Former U.S. Senator from Washington State and Counselor at NBR
The domestic and regional concerns of Tokyo don't always align with Washington and vice versa, and some points of their relationship—U.S. bases in Okinawa, Japan's military operational capabilities, and methods of engagement with other regional states such as Russia—create grounds for continual debate between the two allies. Both states, however, agree on the overall picture and share critical interests. Their alliance and strong economies as well as militaries are more than ever fundamental to regional stability and international norms and practices.

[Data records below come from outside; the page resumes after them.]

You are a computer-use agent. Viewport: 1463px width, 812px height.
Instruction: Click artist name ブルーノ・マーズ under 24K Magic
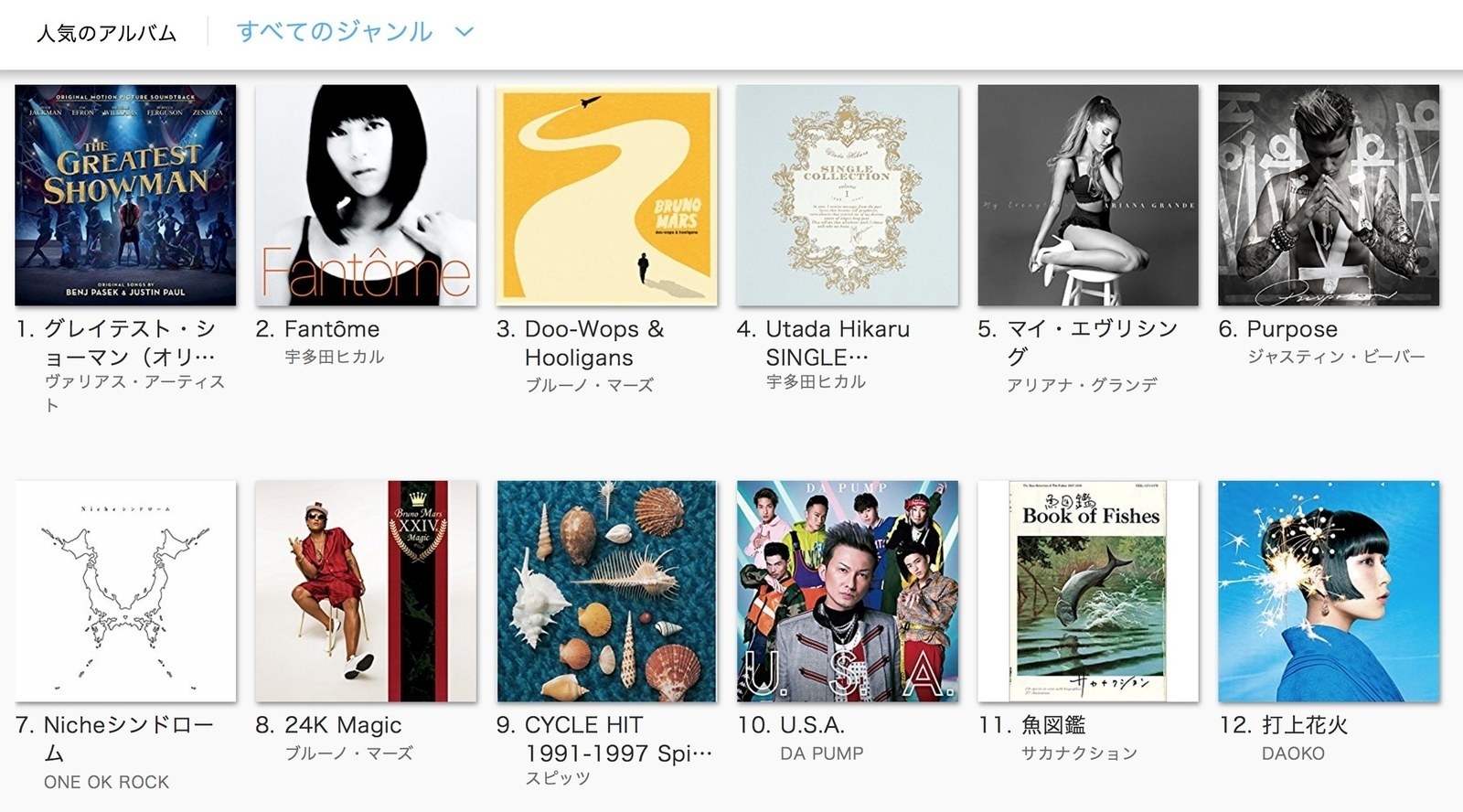coord(348,753)
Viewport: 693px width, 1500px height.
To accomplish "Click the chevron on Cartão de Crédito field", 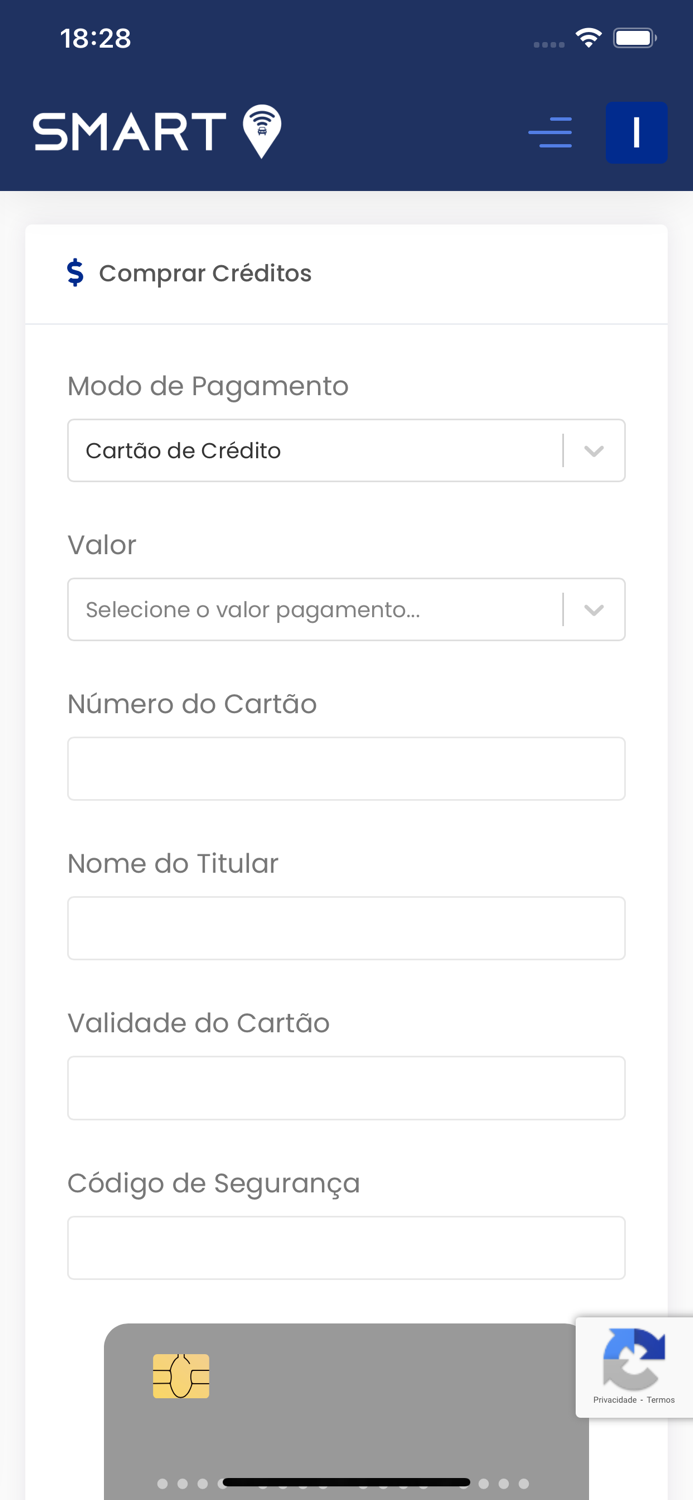I will tap(594, 450).
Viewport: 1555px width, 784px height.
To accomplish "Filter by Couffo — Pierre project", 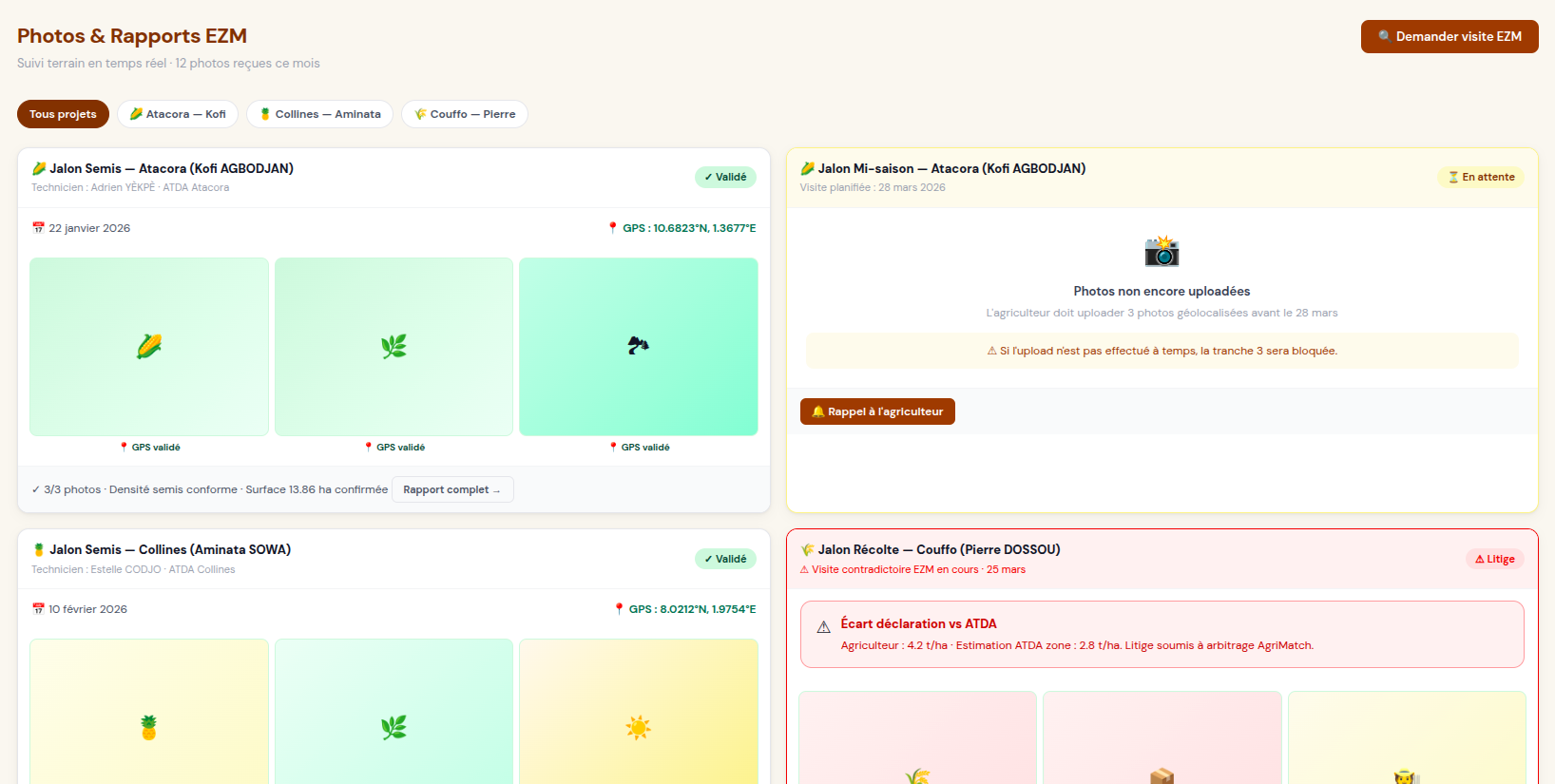I will (465, 114).
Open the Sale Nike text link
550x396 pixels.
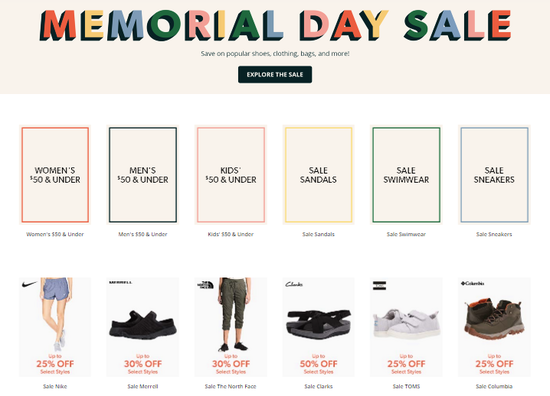pyautogui.click(x=55, y=386)
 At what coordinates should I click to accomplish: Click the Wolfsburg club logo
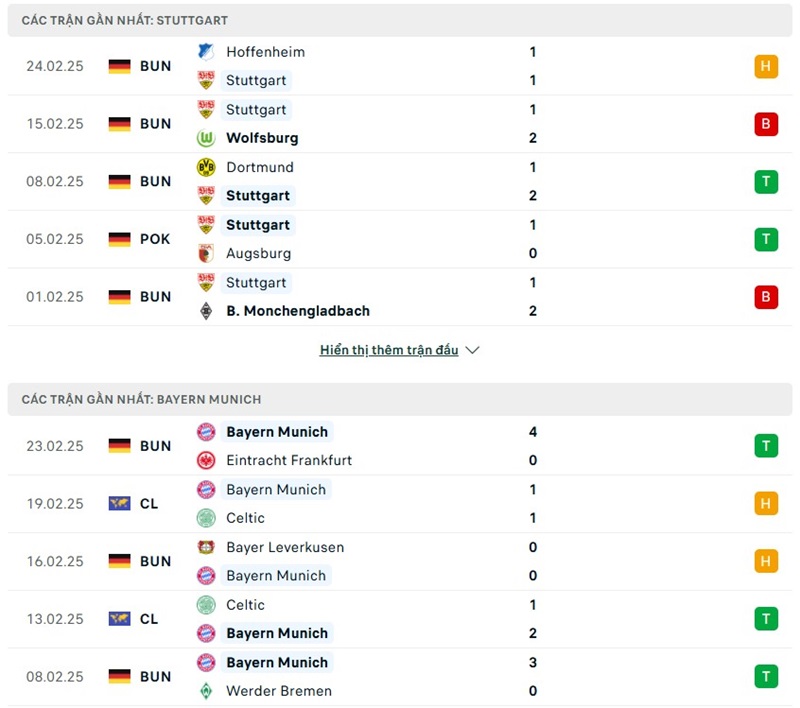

It was appropriate that Prime Minister Abe was the first foreign leader to meet with then President-elect Trump.
RICHARD J. ELLINGS
The prime minister's visit occurs as North Korea continues to accelerate its missile and nuclear programs. The first successful intercept on February 3, 2017, of a ballistic missile target using a U.S.-Japan jointly developed SM-3 missile variant—timed to occur during new Secretary of Defense James Mattis's visit to Northeast Asia—should help demonstrate the United States' and Japan's firm resolve to deter North Korean adventurism.
ROY D. KAMPHAUSEN
Senior Vice President for Research; Director of the Washington, D.C., office
DEFENSE TIES AND MARITIME SECURITY
The Abe-Trump summit is expected to set the tone for the alliance under the new U.S. administration. A consistent message from the White House on security issues raised during Secretary Mattis's successful visit, especially on Article V commitments and Japan's financial contribution to burden-sharing, can firmly set the relationship on a more productive course. On regional security, President Trump and Prime Minister Abe will likely find greater common ground on China's assertiveness in contested maritime spaces, especially given Tokyo's growing concern over China's "gray zone" tactics in the dispute over the Senkaku/Diaoyu Islands.

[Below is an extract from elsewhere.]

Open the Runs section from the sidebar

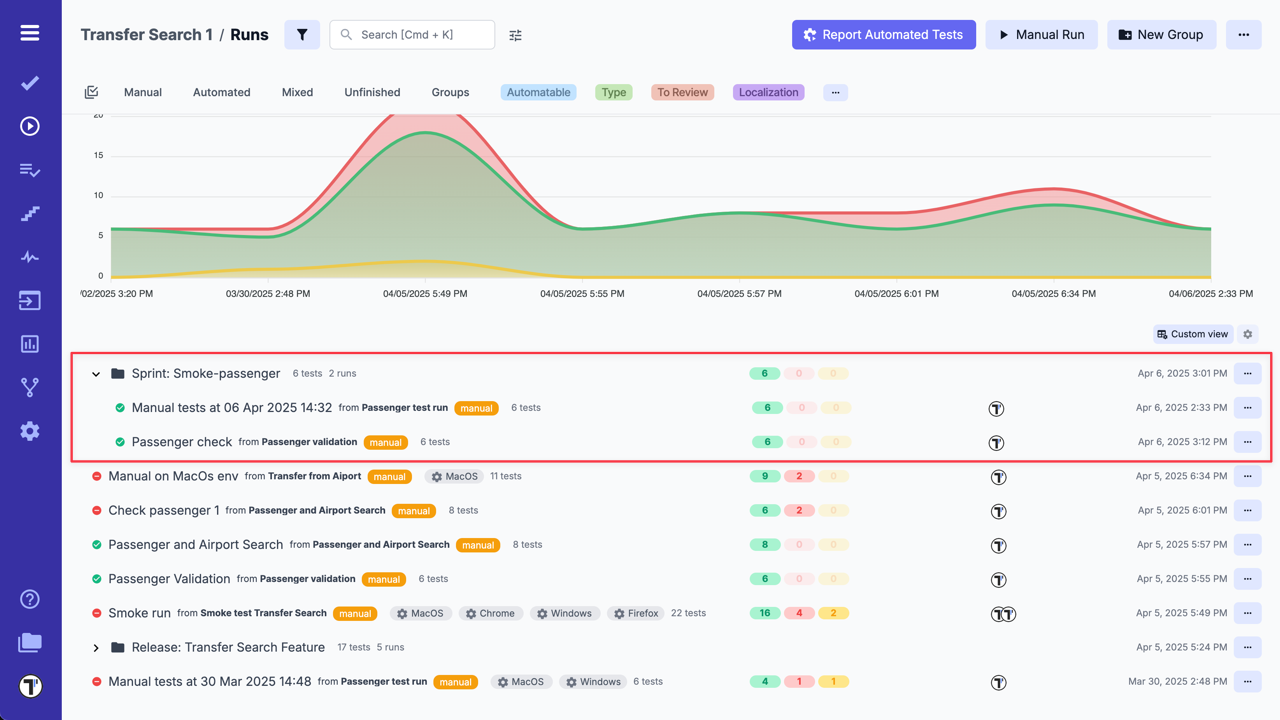pos(28,126)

Senior Director of Political and Security Affairs
Both Prime Minister Abe and President Trump have repeatedly emphasized that strengthening domestic economic outlooks is a central focus for their administrations. Unsurprisingly, there is significant interest around what both might say on bilateral trade and investment during the upcoming visit; such ties have long been an important part of the U.S.-Japan alliance and a key contributor to rising levels of prosperity in both nations. At the same time, there are desirable, fertile areas where our trade and investment ties can be deepened. Examples include articulating shared visions for how to foster healthy environments for enabling greater trade in energy and increased investment in infrastructure—and identifying the policies and tools to make these visions reality.

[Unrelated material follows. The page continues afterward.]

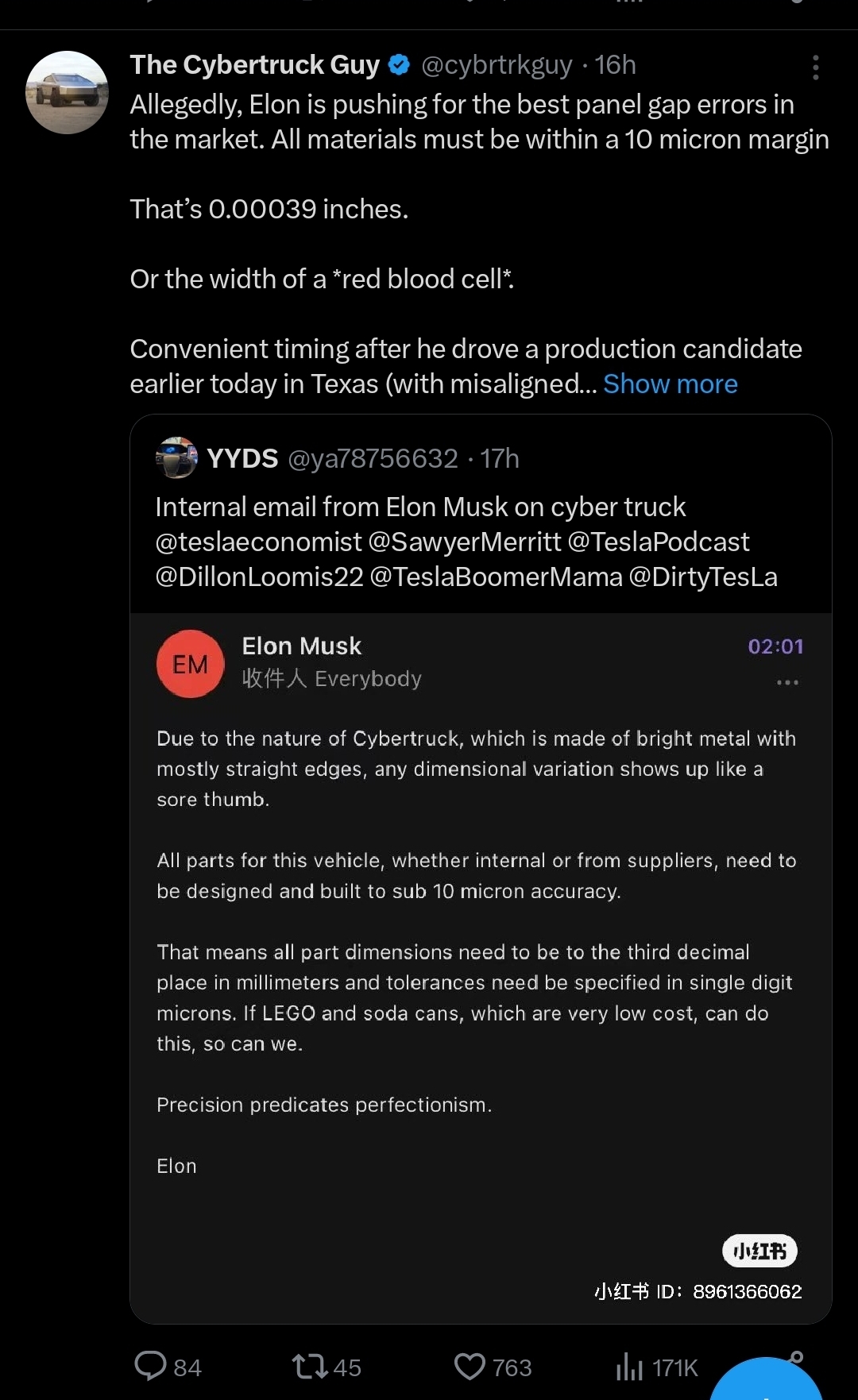Screen dimensions: 858x1400
Task: Open The Cybertruck Guy profile picture
Action: (x=67, y=92)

Senior Director of Trade, Economic, and Energy Affairs
Energy security remains a vital strategic and economic concern for Japan as the country is 100% dependent on imported oil and natural gas. At the same time, the United States has the opportunity to be a major oil and gas supplier to Japan through its new exports of rising oil production and liquefied natural gas (LNG). It should be on the U.S. agenda to reassure Japanese leaders that the United States is a secure and reliable supplier of both LNG and crude oil. Washington needs to make commitments that it will not impose new trade restrictions on its rising energy exports to Japan.
MIKKAL E. HERBERG
Research Director, Energy Security Program
U.S.-ROK-JAPAN TRILATERAL RELATIONS
Although the United States, the ROK, and Japan have continued to make progress and hold official discussions on a number of other regional issues over the past year, the trilateral relationship will most prominently feature in President Trump and Prime Minister Abe's discussions about options for dealing with North Korea. With the United States and the ROK both focused on tumultuous domestic politics, Japan is in a position to be a strong advocate for the trilateral relationship and the importance of trilateral cooperation to U.S. interests on the Korean Peninsula.